To gather enough light to see the faintest, most distant stars possible — some as far as 13 billion light-years away — the JWST will rely on its massive 6.5 m primary mirror array. Unlike the Hubble, which used a single 8-foot-wide mirror, the Webb’s mirror is divided into 18 separate segments, each weighing just 46 pounds thanks to their beryllium construction. They are coated with gold to improve their reflection of infrared light and are hexagonal in shape so that when fully mounted in orbit they fit together just enough to act as a single, symmetrical, reflective plane without holes. Their small size also makes them easy to split and fold down to fit within the cramped space of the Ariane 5 rocket that will launch them into orbit.
The role of coordinating these segments to focus on a single spot in a distant galaxy lies with the actuator assembly of the mirrors. Seven small motors sit at the back of each mirror segment (one at each corner and a seventh in the center), allowing precise control over their orientation and curvature. “Aligning the segments of the primary mirror as if they were one large mirror aligns each mirror to 1/10,000th the thickness of a human hair,” said Webb Optical Telescope Element Manager, Lee Feinberg.
After more than 20 years of development and delays, costing $10 billion and the efforts of more than 10,000 people, the Webb Telescope is finally ready for launch — and hopefully it will take it for real this time. The program has been delayed, after delay, after delay in the launch schedule. NASA abandoned the March 2021 initial date in the wake of the initial COVID-19 outbreak and associated shutdowns — although, to be fair, by January 2020 the GAO had only given the JWST a 12 percent chance of getting off the ground by the end of this year — and set a vague timetable for launch “sometime in 2021.”
NASA later revised that estimate to a firm “sometime in October 2021,” eventually settling for a Halloween launch window, only to postpone it again to late November/early December. Of course, early December quickly turned into late December, specifically the 22nd, which was then reverted back to the current date of December 24. Actually, make that the 25th.
These delays have been caused by the myriad of factors required to prepare an instrument of this size and sensitivity for launch. Upon completion of construction, the JWST had to undergo an extensive series of tests, then be carefully loaded into a shipping container and transported to its launch site in Kourou, French Guiana. Once there, the actual task of preparing, refueling and loading the JWST onto an Ariane 5 rocket took another 55 days.

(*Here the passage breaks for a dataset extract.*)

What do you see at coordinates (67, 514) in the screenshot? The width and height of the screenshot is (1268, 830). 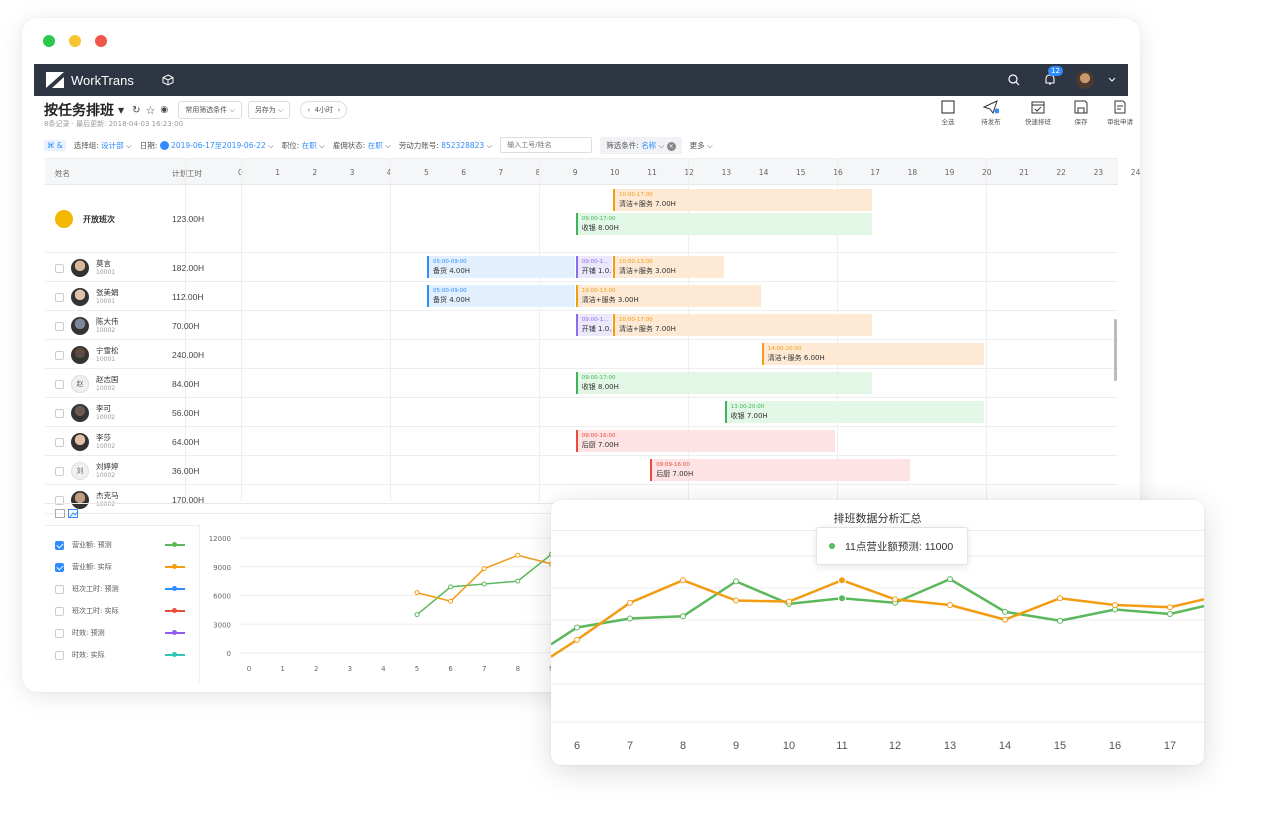 I see `chart-view-switch` at bounding box center [67, 514].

That timeline was further extended due to an “incident” on Nov. 9 in which “a sudden, unplanned release of a clamp band — which Webb attaches to the launch vehicle adapter — caused a vibration throughout the observatory,” according to NASA. The Webb’s anomaly rating board kicked off an additional round of testing to make sure those vibrations don’t damage other components or throw anything important out of line.
Now that the telescope has been approved, the final preparations are being made. Barring further setbacks, the JWST will launch at 7:20 am ET on Christmas Day (watch live here!) to begin its 30-day, 1.5 million-mile journey from the Lagrange 2, where it just spent two weeks. slowly will unfold its mirrors and sunshade, then begin to explore the depths of the early universe.